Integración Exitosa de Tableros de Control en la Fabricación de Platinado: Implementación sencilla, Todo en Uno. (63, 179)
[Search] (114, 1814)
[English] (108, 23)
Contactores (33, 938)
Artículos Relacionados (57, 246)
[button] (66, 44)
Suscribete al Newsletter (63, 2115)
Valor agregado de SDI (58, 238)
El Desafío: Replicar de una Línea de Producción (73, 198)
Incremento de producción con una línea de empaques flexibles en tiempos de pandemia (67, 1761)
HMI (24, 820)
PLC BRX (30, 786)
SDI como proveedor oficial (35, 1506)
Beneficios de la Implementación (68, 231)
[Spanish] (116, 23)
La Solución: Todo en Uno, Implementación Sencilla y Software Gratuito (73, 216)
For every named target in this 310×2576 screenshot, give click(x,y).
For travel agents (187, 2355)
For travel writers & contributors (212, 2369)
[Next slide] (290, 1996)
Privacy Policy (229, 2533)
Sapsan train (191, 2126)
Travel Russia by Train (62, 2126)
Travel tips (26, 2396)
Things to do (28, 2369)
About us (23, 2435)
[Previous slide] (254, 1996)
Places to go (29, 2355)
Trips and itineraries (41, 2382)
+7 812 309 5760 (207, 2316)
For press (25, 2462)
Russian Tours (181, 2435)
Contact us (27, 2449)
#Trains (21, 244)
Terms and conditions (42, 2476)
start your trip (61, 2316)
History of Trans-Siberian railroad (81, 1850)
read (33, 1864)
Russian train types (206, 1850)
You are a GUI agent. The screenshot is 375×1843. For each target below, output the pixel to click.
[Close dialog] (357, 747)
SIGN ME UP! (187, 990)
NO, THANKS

### Required action
Word for word, restate the lines running from the one containing "Suscribete al Newsletter (63, 2115)" through the final line of the records above, and nothing besides.

### Exercise result
Suscribete al Newsletter (63, 2115)
Valor agregado de SDI (58, 238)
El Desafío: Replicar de una Línea de Producción (73, 198)
Incremento de producción con una línea de empaques flexibles en tiempos de pandemia (67, 1761)
HMI (24, 820)
PLC BRX (30, 786)
SDI como proveedor oficial (35, 1506)
Beneficios de la Implementación (68, 231)
[Spanish] (116, 23)
La Solución: Todo en Uno, Implementación Sencilla y Software Gratuito (73, 216)
For every named target in this 310×2576 screenshot, give click(x,y).
For travel agents (187, 2355)
For travel writers & contributors (212, 2369)
[Next slide] (290, 1996)
Privacy Policy (229, 2533)
Sapsan train (191, 2126)
Travel Russia by Train (62, 2126)
Travel tips (26, 2396)
Things to do (28, 2369)
About us (23, 2435)
[Previous slide] (254, 1996)
Places to go (29, 2355)
Trips and itineraries (41, 2382)
+7 812 309 5760 (207, 2316)
For press (25, 2462)
Russian Tours (181, 2435)
Contact us (27, 2449)
#Trains (21, 244)
Terms and conditions (42, 2476)
start your trip (61, 2316)
History of Trans-Siberian railroad (81, 1850)
read (33, 1864)
Russian train types (206, 1850)
You are a GUI agent. The screenshot is 375×1843. For each target below, output the pixel to click.
[Close dialog] (357, 747)
SIGN ME UP! (187, 990)
NO, THANKS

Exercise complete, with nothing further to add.